Task goal: Return the line containing "Instruction: Click the" and every line beneath it through the end of the entries below, unchanged. Pictures stay out.

The records:
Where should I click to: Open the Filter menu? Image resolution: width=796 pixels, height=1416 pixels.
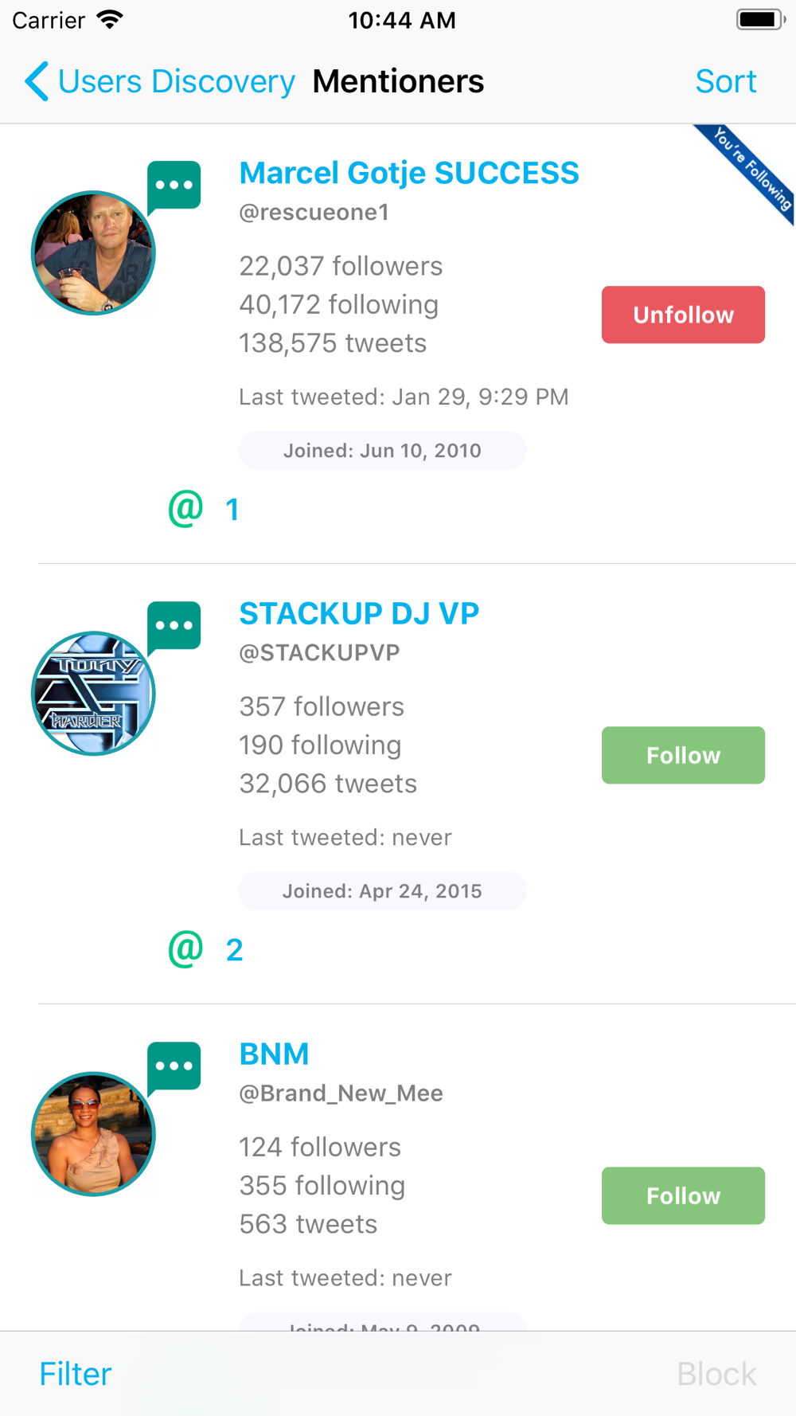pyautogui.click(x=76, y=1374)
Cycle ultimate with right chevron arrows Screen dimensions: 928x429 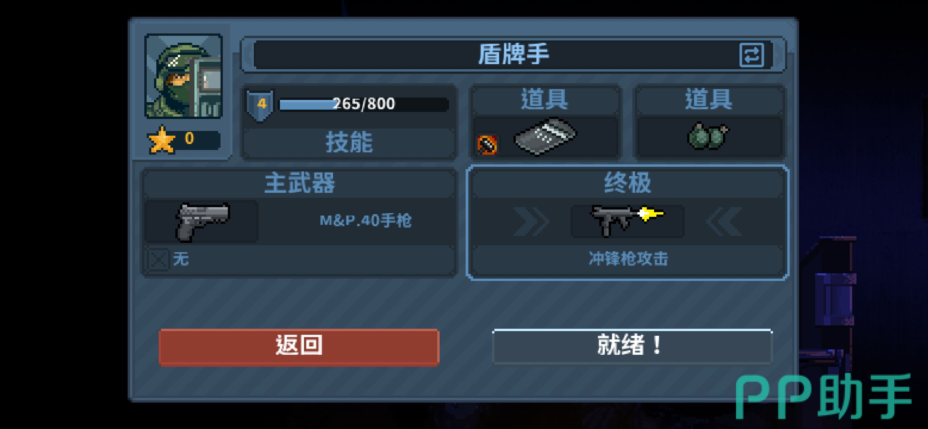[x=724, y=222]
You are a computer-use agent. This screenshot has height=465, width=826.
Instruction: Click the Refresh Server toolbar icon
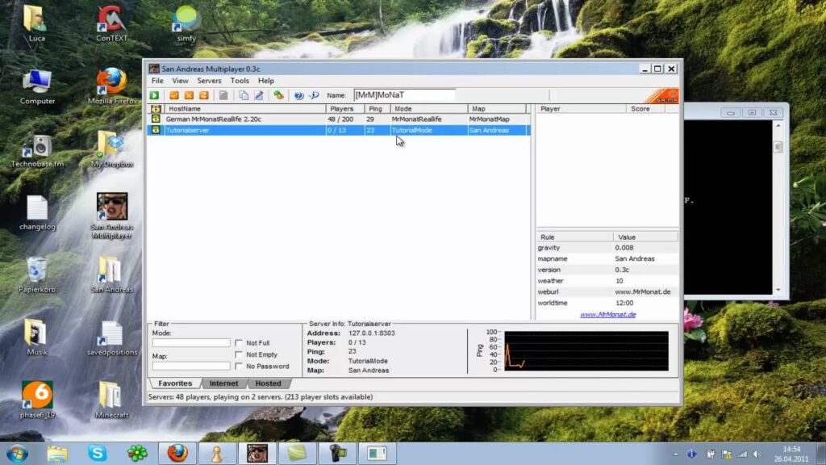click(x=203, y=95)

Result:
Instruction: Click the Refresh Server toolbar icon
click(x=203, y=95)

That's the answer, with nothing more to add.